> Extract to read:
********************
The Abraham Accords were, at their inception, a project for normalizing Israel’s relations with Arab states; yet in the strategic logic of the United States and Tel Aviv, they have always signified something far more profound than “Middle Eastern peace” — a mechanism for reconfiguring Eurasia’s security architecture along nontraditional axes of power. Kazakhstan’s inclusion — an Islamic polity possessing a geostrategic locus between Russia and China — signifies, in essence, the transference of the pact’s gravitational center from the Middle East to Central Asia, a region that in recent years, particularly after the Ukrainian conflict, has metamorphosed into an arena of ideological and economic contention among the great powers.
At present, the Abraham Accords have evolved into a polymorphic instrument for soft influence and geopolitical engineering. From the perspective of the United States, this trajectory represents a conduit for geocultural and technological infiltration into territories hitherto under the economic hegemony of China and the security dominion of Russia. For Israel, it constitutes a step toward the construction of a consortium of amicable states encircling Iran and Russia — an echo of Ben-Gurion’s archaic logic of “the alliance of the periphery”.
While China constructs, from the East, a web of economic influence through its Belt and Road initiative, and Russia, subsequent to the war in Ukraine, struggles to preserve its sway over the former Soviet republics, the United States and Israel, through the Abraham Accords, seek to engender a kind of soft belt of technological, educational, and informational cooperation surrounding these two powers. This intangible belt complements China’s tangible one, yet possesses a cultural and digital essence; instead of roads and railways, it operates through investments in energy, data technology, cybersecurity, and education. Within this dynamic, Kazakhstan becomes the gateway for the West’s gradual permeation into Central Asia — a region until recently revolving predominantly within Moscow’s and Beijing’s orbits. For Israel, this accession represents an epochal opportunity to transcend the Middle Eastern framework and advance into the heart of Eurasia — the very juncture where the two colossal powers, China and Russia, converge.
At the substratum of this process lies a discernible revival of Ben-Gurion’s historical doctrine — a security paradigm emphasized by Israel’s founding father, predicated upon alliances with non-Arab peripheries to contain Arab adversaries. Ben-Gurion contended that Israel’s security could be ensured solely through the subtle encirclement of its enemies — by forging a ring of non-hostile states and minorities surrounding the Arab world.
In the 1950s and 1960s, this strategy materialized through close relations with Pahlavi Iran, Turkey, and Ethiopia. Today, that same doctrine is reincarnated in a novel form: the instruments of coercion are supplanted by technology, data, economics, and cultural narrative. Israel no longer requires the assertion of military might or direct border presence to delineate its security; instead, by infiltrating the soft infrastructures of states — from education to technology and cybersecurity — it pursues the same objective with diminished expenditure and amplified efficacy. In this sense, the Abraham Accords are not merely a political covenant but a mechanism for reconstructing Ben-Gurion’s “peripheral axis” on a global scale.
Kazakhstan’s adherence to this pact, beyond altering the equilibrium among the great powers, bears immediate repercussions for regional actors such as Iran, China, and Russia. For Iran, the development signifies the amplification of Israeli influence to its northern frontier — a region of acute security, intelligence, and transit significance. Israel’s formal presence in Kazakhstan grants access to economic data, energy routes, and even social intelligence within the Caspian domain, potentially enfeebling Iran’s strategic depth in Central Asia.
********************
> Written task A: Reproduce the passage of the Abraham Accords text from "The Abraham Accords were, at" to "the great powers.".
********************
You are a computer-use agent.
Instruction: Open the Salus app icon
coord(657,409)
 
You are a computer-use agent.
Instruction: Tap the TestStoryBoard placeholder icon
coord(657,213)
********************
> Written task B: Write out both entries above, line for line and without any change.

> Answer A:
The Abraham Accords were, at their inception, a project for normalizing Israel’s relations with Arab states; yet in the strategic logic of the United States and Tel Aviv, they have always signified something far more profound than “Middle Eastern peace” — a mechanism for reconfiguring Eurasia’s security architecture along nontraditional axes of power. Kazakhstan’s inclusion — an Islamic polity possessing a geostrategic locus between Russia and China — signifies, in essence, the transference of the pact’s gravitational center from the Middle East to Central Asia, a region that in recent years, particularly after the Ukrainian conflict, has metamorphosed into an arena of ideological and economic contention among the great powers.

> Answer B:
You are a computer-use agent.
Instruction: Open the Salus app icon
coord(657,409)
 
You are a computer-use agent.
Instruction: Tap the TestStoryBoard placeholder icon
coord(657,213)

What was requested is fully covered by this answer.